**What to work on**: Below this line are records; write out exactly the lines from the one containing "Task: Open H2H" through the one containing "You are a computer-use agent. The height", with the pictures left out.

= Beginning of Section =

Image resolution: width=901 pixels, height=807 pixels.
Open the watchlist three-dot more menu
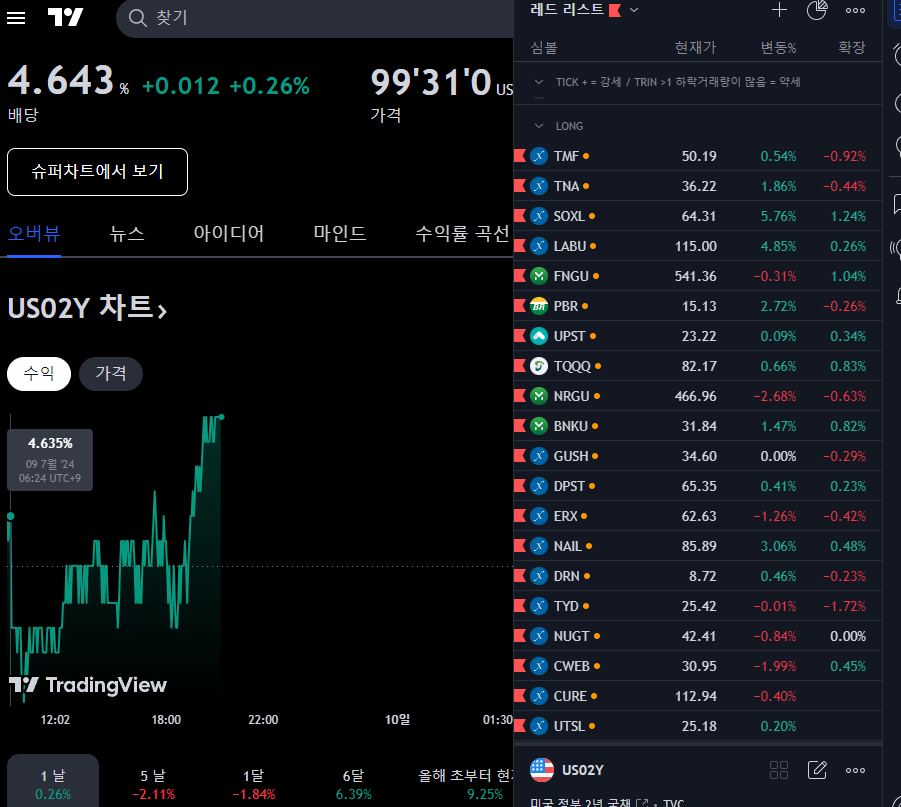tap(855, 10)
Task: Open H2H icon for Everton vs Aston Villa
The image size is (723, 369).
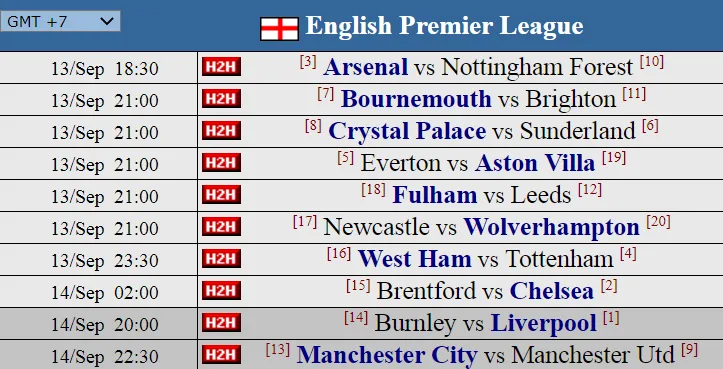Action: [x=221, y=163]
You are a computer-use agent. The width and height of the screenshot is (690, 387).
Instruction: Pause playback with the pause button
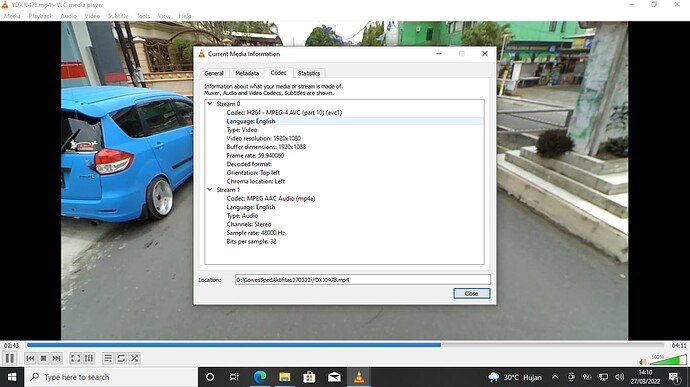10,358
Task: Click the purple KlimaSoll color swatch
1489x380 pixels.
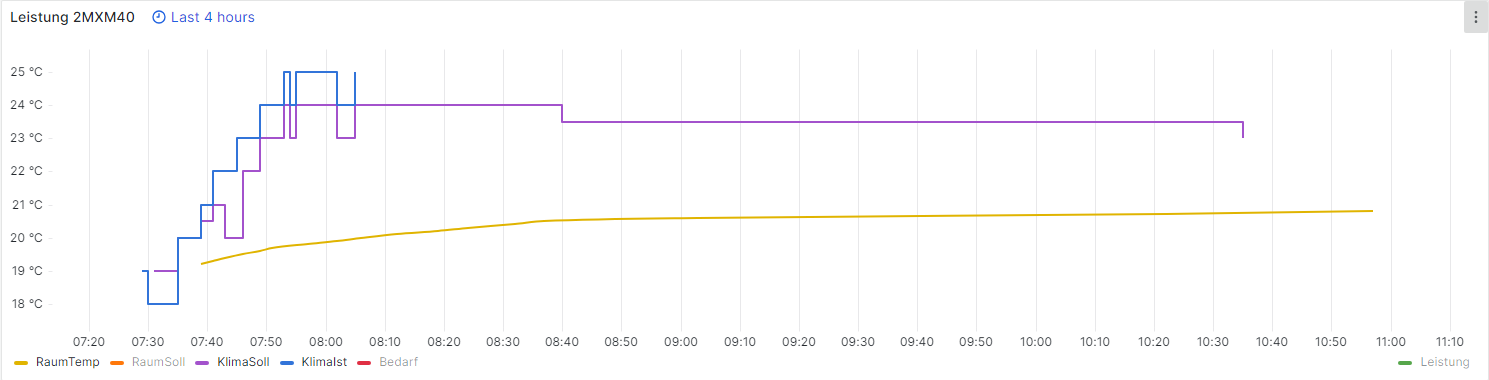Action: click(x=204, y=362)
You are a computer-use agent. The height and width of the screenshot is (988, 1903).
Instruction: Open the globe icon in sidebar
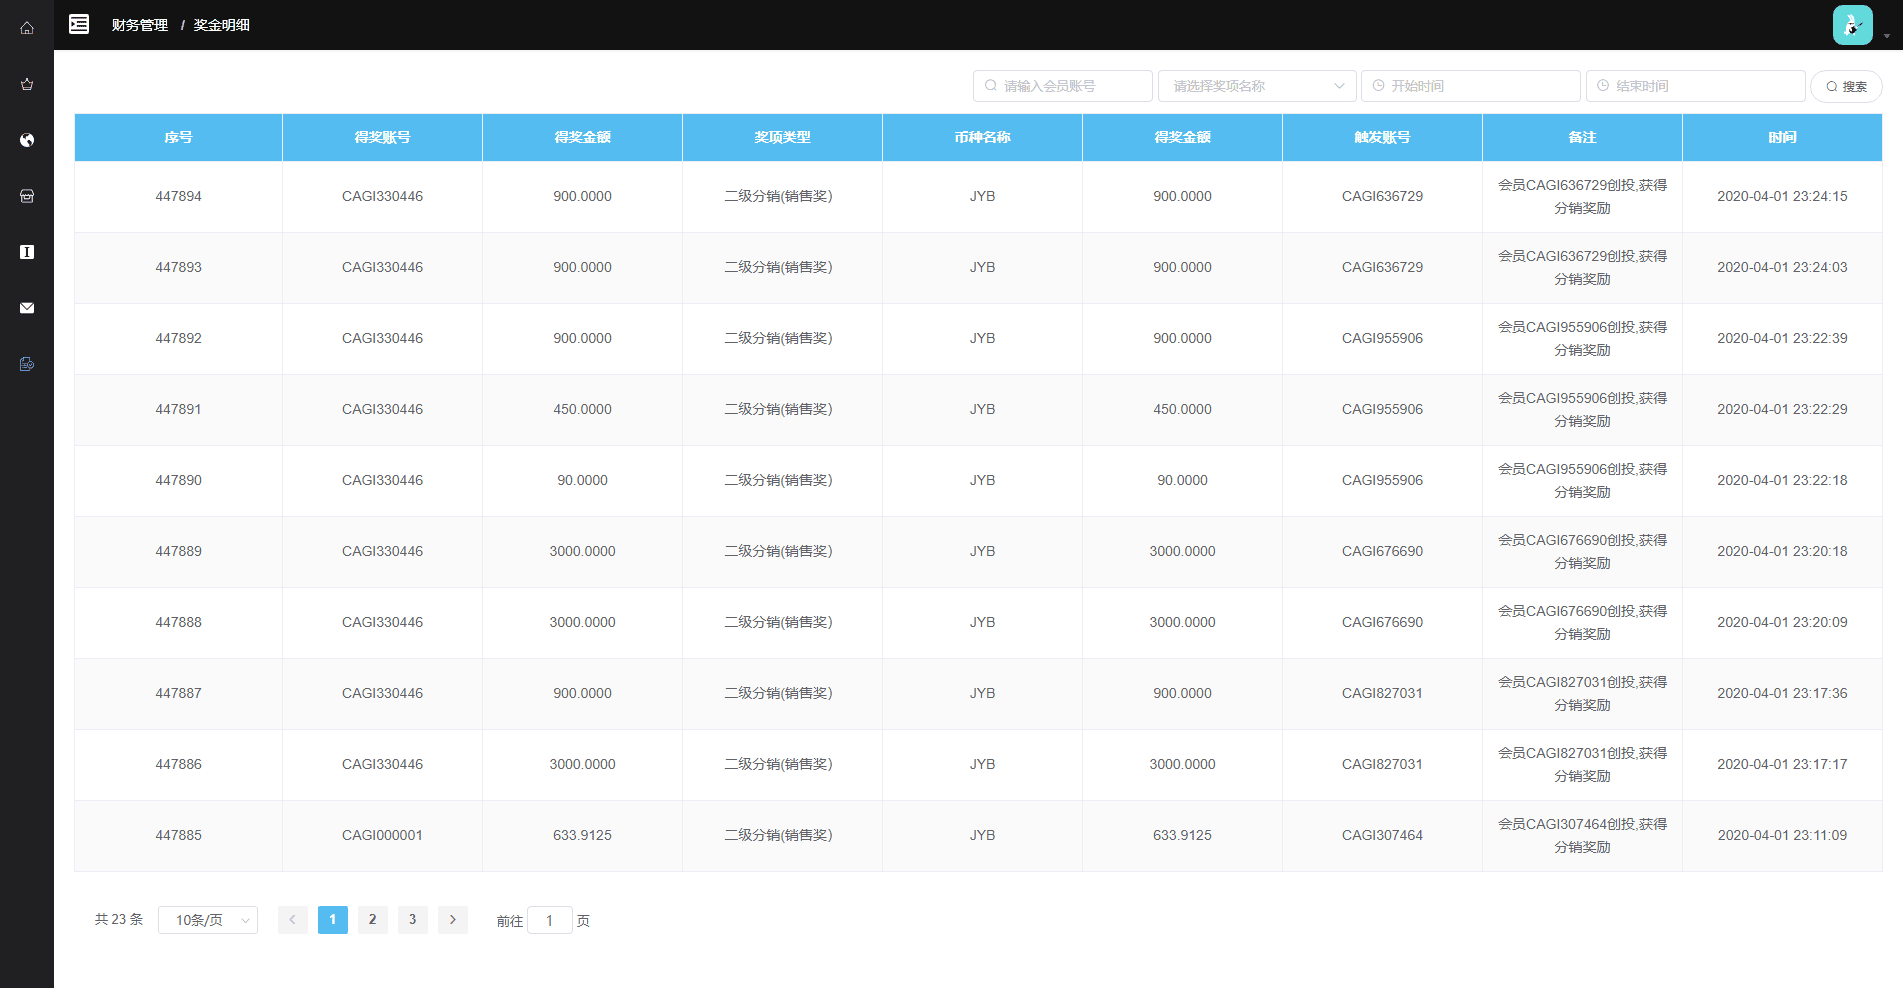click(x=27, y=140)
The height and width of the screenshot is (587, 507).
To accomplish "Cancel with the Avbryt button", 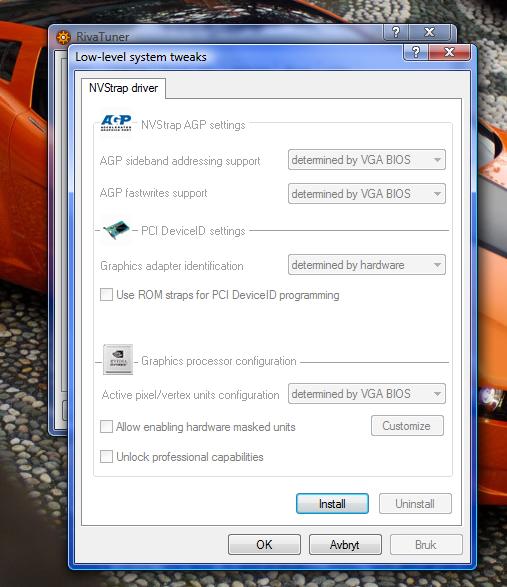I will (345, 544).
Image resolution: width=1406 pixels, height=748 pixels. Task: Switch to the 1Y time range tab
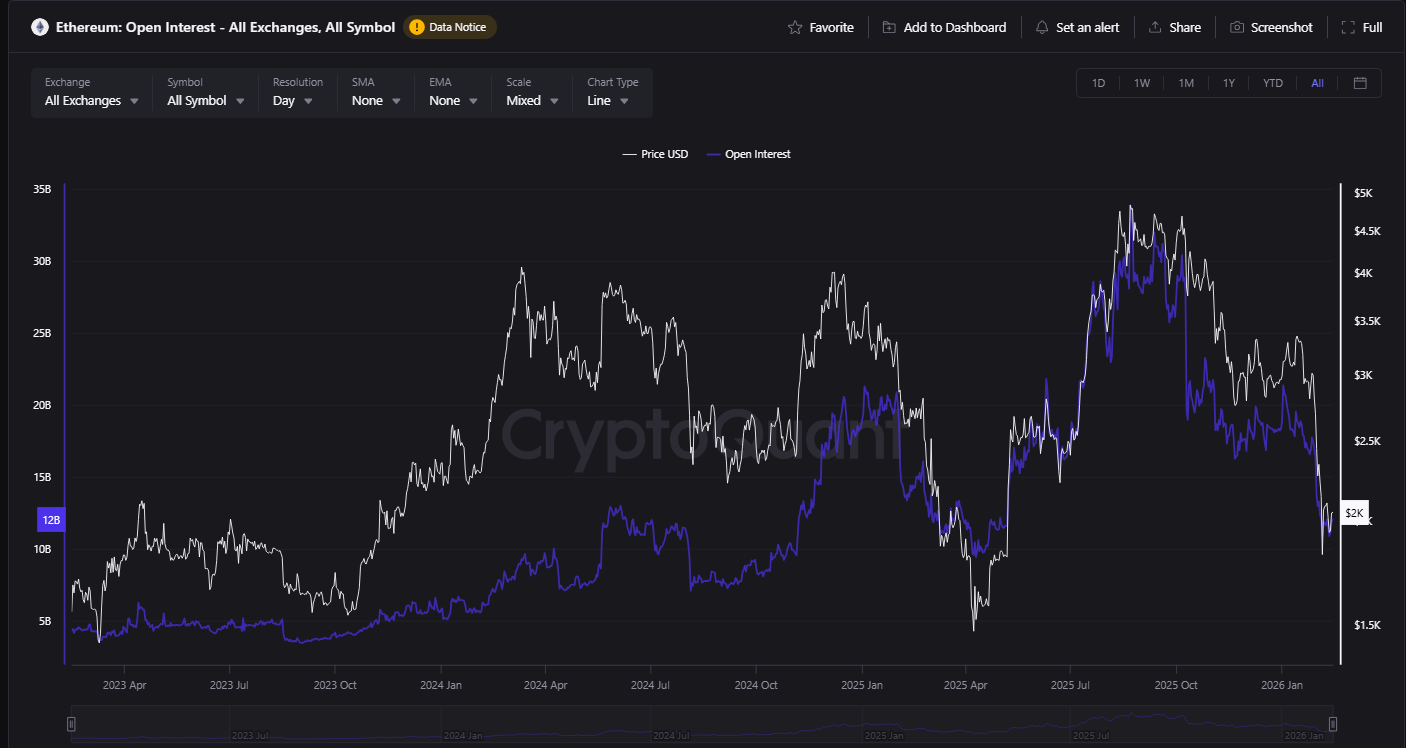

= End of Section =

**Task answer**:
Task: Open H2H icon for Everton vs Aston Villa
The image size is (723, 369).
Action: [x=221, y=163]
You are a computer-use agent. The width and height of the screenshot is (690, 387).
Instruction: Pause playback with the pause button
10,358
Task: Click the purple KlimaSoll color swatch
1489x380 pixels.
Action: click(x=204, y=362)
You are a computer-use agent. The height and width of the screenshot is (988, 1903).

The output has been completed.